Namun nyatanya bantuan Pemerintah berwujud lain seperti Pra-Kerja yang banyak salah sasaran dan juga isinya adalah pelatihan yang tidak dibutuhkan. Juga ada bantuan seperti sembako dari Pemerintah yang entah itu diberikan ke orang yang tepat atau tidak. Di sini saya kemudian menyayangkan Pemerintah yang terlihat tidak kompeten mengurusi negara di saat pandemi. Jelas-jelas rakyat butuh makan, harusnya dikasi duit. Mustahil Pemerintah tidak punya duit karena apapun kini dipajaki dan subsidi pada dicabut. Duit ini dicairkan melalui mekanisme yang tepat dan disalurkan ke orang yang tepat. Kan sudah sering gembar-gembor industri 4.0, kalo ini gak bisa diterapkan jangan pakai jargon itu lagi nanti.

Pekerja Formal

Melihat kondisi pekerja informal yang perlu dikasihani, saya merasa berdosa jika saya yang bekerja di sektor formal (biarpun kontrak) nyantai-nyantai saja. Saya lebih beruntung gaji dibayarkan total sehingga kebutuhan bulanan dapat tercukupi. Meskipun harus diakui produktivitas turun saat pandemi ini tapi itu bukanlah excuse kita untuk tidak perform dalam bekerja. Jam kerja saya tetap sama 24 jam seperti sebelum pandemi. Saya punya pakerjaan lain di luar sektor formal (birokrasi) yang itu membantu saya menghabiskan waktu saya di masa pandemi ini. Pekerjaan birokrasi ini intensitasnya menurun drastis dan membuat kita malas dalam bekerja. Namun, kemalasan kita ini dikompensasi dengan gaji full.

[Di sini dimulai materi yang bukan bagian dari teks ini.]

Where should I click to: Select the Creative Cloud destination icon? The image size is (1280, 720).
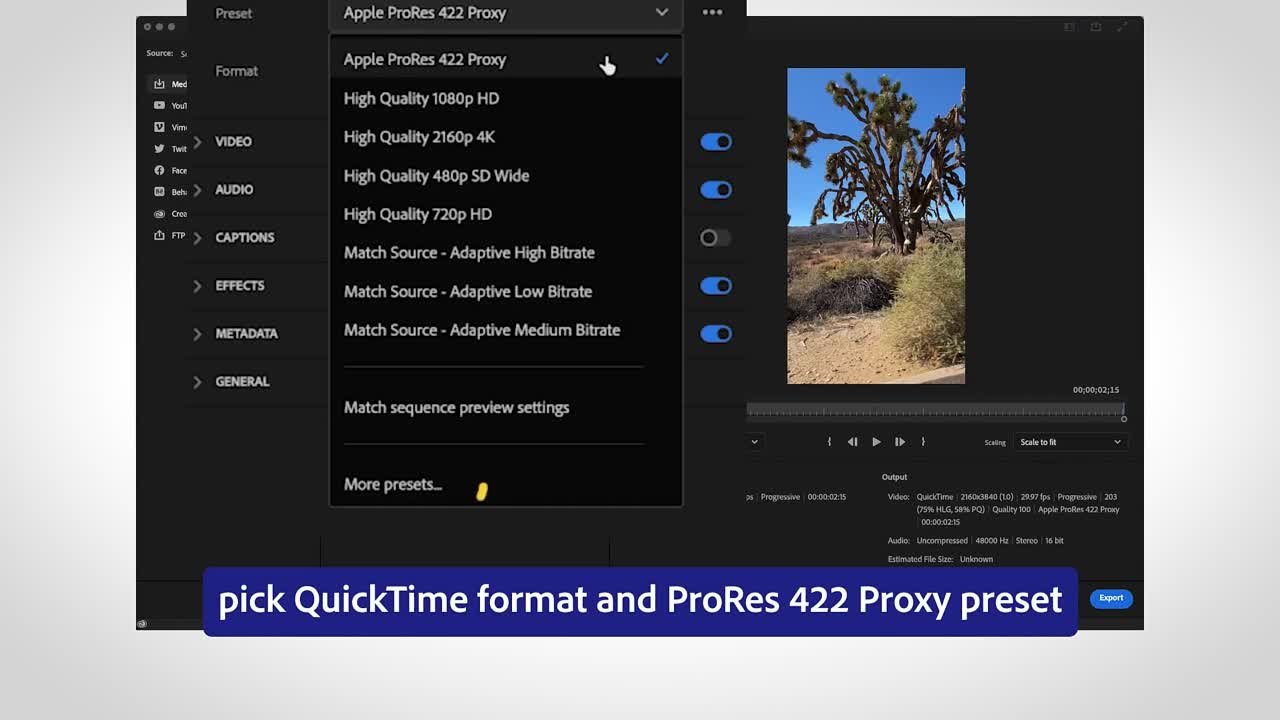coord(159,214)
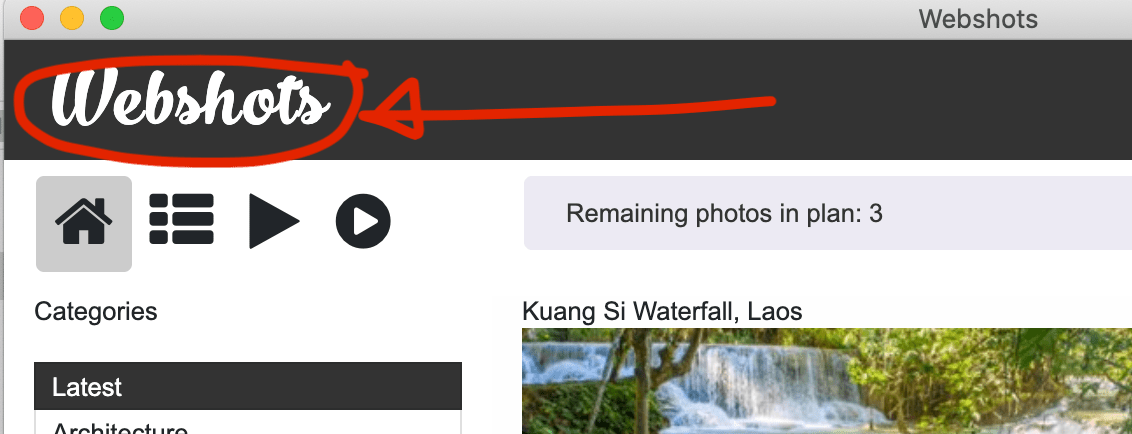This screenshot has width=1132, height=434.
Task: Click the Kuang Si Waterfall, Laos title
Action: tap(662, 312)
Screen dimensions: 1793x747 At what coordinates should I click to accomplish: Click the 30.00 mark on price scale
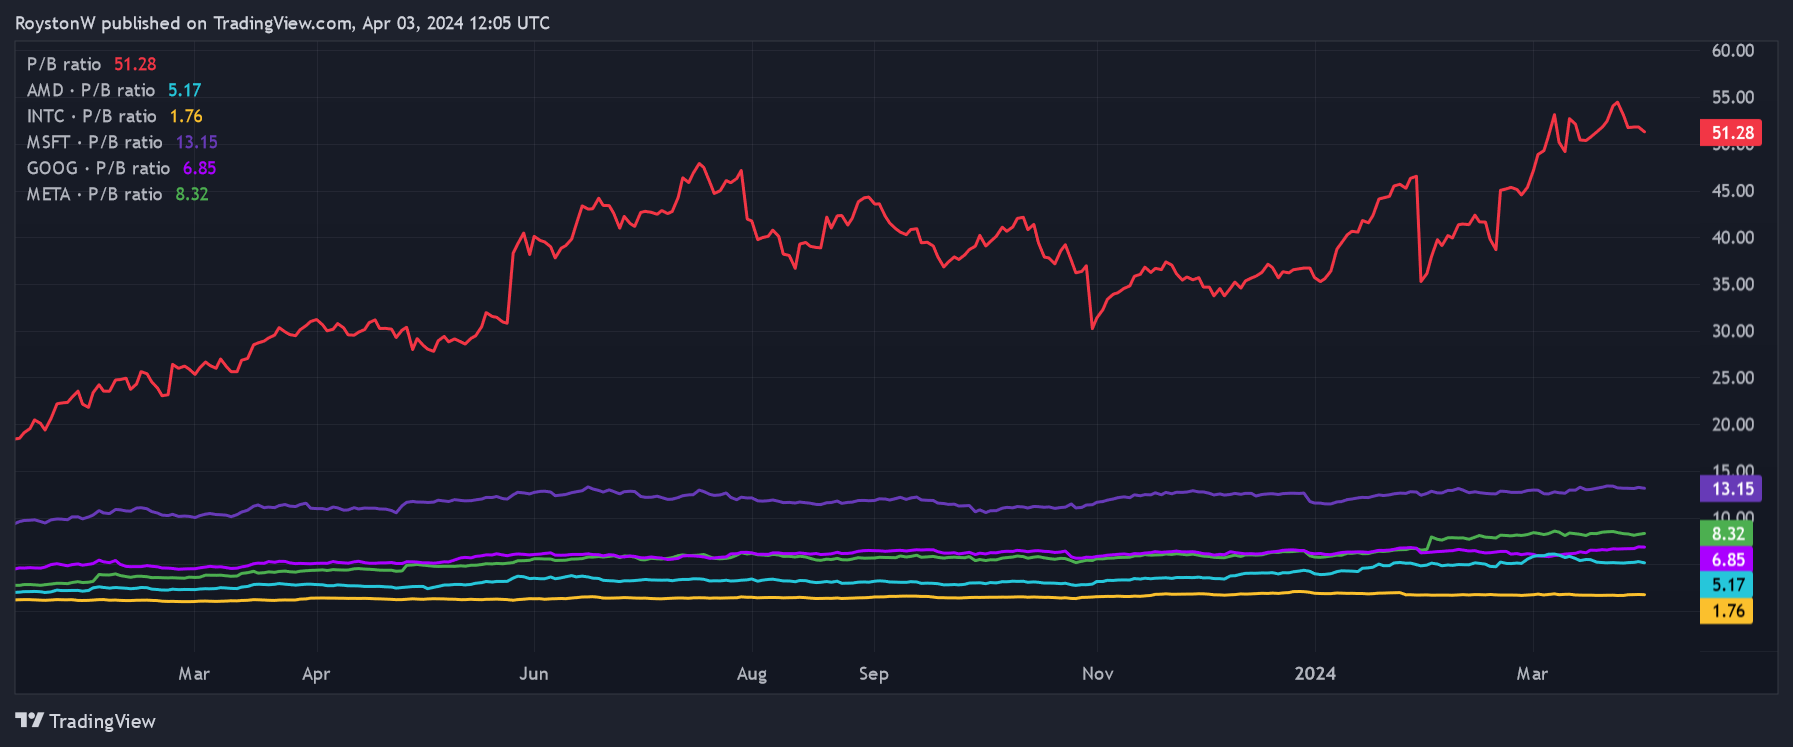1732,331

Saya kira tidak patut bagi pekerja formal yang mendapatkan gaji full namun bekerja dengan beban pekerjaan yang jauh kecil. Rasanya seperti liburan yang digaji. Jika pekerja informal harus banting tulang gimana caranya dapat duit, ini pekerja formal malas-malasan dapat duit. Mungkin inilah alasan banyaknya orang Indonesia yang tertarik masuk di sektor formal khususnya PNS dari lembaga Pemerintah. Pekerjaan saya di sektor formal saya akui tidak berat, makanya saya mencari pekerjaan lain yang terkait dengan tempat kerja atau tidak meskipun seringkali tidak dibayar. Saya merasa tidak jadi orang kalo mengerjakan sesuatu yang rutin tanpa adanya tambahan pengetahuan dan pengalaman bagi saya.

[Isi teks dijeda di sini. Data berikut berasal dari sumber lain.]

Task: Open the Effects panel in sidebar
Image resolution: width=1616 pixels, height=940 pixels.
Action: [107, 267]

Kita anak muda yang merupakan "knowledge worker" ketika bekerja di sektor formal seperti birokrasi harus bersabar di tengah mayoritas pekerjanya yang "formal worker" yang minim kreativitas. Jika di lingkungan pekerjaan knowledge-based economy mengapresiasi kreativitas, ide, dan gagasan, jangan harap hal-hal itu diapreasiasi di sektor formal seperti birokrasi. Teringat suatu ketika ada perwakilan Kementerian datang presentasi tentang rencana lembaga tersebut menerapkan manajemen bigdata dan ternyata itu hanyalah manajemen data biasa.